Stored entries
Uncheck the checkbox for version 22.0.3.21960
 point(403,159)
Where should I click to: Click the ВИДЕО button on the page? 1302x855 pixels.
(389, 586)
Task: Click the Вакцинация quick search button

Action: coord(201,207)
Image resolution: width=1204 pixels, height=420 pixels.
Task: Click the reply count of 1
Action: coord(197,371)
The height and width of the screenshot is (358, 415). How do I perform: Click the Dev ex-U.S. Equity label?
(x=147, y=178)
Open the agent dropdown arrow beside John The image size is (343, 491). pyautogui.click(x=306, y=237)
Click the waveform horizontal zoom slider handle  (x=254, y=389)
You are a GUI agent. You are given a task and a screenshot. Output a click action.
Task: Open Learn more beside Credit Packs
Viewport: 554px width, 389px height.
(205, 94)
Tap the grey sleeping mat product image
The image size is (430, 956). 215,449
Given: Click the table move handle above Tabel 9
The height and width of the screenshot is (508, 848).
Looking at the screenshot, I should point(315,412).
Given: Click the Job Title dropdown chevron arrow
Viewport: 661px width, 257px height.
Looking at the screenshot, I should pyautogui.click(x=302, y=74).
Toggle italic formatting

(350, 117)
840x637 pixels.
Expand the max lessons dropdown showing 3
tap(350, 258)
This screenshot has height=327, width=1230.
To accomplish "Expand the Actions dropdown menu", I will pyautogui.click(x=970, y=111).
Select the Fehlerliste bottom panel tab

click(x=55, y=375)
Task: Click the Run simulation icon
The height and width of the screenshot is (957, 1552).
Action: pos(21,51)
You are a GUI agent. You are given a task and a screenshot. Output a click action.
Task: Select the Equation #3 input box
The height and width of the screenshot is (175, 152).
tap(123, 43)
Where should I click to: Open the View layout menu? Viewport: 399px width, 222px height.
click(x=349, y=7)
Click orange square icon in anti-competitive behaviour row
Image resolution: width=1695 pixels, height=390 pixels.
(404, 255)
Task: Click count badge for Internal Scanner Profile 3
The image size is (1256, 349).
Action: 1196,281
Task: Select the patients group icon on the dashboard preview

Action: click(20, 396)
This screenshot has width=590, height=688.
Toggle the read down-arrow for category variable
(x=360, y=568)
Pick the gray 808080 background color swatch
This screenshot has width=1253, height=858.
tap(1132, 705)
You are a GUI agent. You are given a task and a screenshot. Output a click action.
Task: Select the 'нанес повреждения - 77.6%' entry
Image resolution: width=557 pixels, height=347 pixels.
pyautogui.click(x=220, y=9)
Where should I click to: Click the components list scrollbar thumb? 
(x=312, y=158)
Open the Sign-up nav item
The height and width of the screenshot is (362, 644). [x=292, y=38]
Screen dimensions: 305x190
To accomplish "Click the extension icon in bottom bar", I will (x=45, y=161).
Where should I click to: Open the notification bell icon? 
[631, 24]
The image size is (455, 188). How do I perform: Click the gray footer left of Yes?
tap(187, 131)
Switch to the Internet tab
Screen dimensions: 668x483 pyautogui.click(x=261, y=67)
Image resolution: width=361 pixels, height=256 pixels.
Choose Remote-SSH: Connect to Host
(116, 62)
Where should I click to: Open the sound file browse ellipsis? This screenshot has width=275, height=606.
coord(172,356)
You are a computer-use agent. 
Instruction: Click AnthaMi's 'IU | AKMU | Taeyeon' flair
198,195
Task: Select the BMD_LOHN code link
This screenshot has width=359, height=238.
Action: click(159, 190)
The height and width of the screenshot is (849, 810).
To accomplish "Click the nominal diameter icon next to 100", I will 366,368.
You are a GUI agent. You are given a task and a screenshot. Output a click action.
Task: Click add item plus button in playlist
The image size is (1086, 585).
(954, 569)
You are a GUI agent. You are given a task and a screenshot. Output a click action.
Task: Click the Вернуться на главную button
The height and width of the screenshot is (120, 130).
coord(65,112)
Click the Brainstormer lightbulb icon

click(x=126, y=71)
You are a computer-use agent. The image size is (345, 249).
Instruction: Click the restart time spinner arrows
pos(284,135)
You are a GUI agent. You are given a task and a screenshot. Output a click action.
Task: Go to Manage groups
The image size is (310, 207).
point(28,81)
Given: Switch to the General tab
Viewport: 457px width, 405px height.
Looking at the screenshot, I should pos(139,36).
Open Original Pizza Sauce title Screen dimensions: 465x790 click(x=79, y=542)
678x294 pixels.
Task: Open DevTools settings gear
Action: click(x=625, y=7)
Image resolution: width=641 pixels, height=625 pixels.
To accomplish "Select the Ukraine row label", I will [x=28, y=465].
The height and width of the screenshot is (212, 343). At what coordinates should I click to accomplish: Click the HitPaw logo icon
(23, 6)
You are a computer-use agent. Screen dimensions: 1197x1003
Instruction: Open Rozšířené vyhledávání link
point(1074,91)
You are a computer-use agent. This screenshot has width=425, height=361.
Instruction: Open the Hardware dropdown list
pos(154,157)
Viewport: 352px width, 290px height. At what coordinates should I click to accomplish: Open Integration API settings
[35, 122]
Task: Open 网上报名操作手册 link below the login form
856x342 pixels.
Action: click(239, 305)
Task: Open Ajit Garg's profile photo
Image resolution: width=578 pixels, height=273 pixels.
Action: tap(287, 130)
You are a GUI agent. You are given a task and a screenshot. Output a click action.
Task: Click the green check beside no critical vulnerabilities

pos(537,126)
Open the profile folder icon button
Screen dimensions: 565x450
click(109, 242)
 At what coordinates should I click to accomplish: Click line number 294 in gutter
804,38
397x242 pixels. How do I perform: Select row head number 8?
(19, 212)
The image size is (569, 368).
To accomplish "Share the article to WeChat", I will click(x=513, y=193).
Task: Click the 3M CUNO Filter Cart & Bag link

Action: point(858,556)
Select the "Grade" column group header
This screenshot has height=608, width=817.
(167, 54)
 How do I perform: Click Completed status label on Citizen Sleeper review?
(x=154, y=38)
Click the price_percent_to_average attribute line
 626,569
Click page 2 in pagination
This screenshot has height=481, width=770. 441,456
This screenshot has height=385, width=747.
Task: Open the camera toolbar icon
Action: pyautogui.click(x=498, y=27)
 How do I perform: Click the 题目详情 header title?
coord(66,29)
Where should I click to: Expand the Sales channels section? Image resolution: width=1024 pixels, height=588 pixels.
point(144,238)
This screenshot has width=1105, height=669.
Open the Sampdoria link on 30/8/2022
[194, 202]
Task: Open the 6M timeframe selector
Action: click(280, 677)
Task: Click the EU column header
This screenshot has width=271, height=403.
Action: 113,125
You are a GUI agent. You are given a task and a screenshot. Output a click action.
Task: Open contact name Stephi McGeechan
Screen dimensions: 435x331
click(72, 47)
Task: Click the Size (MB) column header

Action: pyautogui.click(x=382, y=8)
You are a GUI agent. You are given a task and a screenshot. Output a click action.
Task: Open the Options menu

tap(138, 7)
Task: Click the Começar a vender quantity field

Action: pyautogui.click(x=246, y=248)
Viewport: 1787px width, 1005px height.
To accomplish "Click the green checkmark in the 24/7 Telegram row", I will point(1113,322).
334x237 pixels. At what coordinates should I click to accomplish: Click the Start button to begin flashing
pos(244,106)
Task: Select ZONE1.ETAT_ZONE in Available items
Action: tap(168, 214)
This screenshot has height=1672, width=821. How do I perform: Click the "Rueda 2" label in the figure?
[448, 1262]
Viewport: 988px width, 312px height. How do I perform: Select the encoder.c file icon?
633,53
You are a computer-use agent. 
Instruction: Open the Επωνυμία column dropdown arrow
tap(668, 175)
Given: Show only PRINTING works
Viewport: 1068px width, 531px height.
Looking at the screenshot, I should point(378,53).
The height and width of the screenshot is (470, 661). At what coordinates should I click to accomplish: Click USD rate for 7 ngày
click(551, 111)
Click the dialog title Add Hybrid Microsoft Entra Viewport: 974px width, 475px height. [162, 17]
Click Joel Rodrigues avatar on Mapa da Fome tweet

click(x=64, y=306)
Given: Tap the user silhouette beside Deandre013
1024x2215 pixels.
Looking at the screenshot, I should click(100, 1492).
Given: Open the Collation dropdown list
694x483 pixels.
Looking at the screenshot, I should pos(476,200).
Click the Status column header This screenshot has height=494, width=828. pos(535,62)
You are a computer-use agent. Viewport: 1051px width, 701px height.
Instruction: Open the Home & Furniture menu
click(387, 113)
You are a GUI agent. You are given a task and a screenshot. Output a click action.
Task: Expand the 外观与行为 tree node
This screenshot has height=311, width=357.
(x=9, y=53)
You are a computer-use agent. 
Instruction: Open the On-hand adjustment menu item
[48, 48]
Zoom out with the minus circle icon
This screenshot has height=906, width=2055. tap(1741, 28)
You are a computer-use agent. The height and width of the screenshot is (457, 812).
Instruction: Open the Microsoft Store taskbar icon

■ What is expected
Out of the data above, set down the lines from the one with "1024x2215 pixels." to the one with "Click the Status", both included, exactly as written and with no additions.

■ Solution
1024x2215 pixels.
Looking at the screenshot, I should click(100, 1492).
Given: Open the Collation dropdown list
694x483 pixels.
Looking at the screenshot, I should pos(476,200).
Click the Status column header This screenshot has height=494, width=828. pos(535,62)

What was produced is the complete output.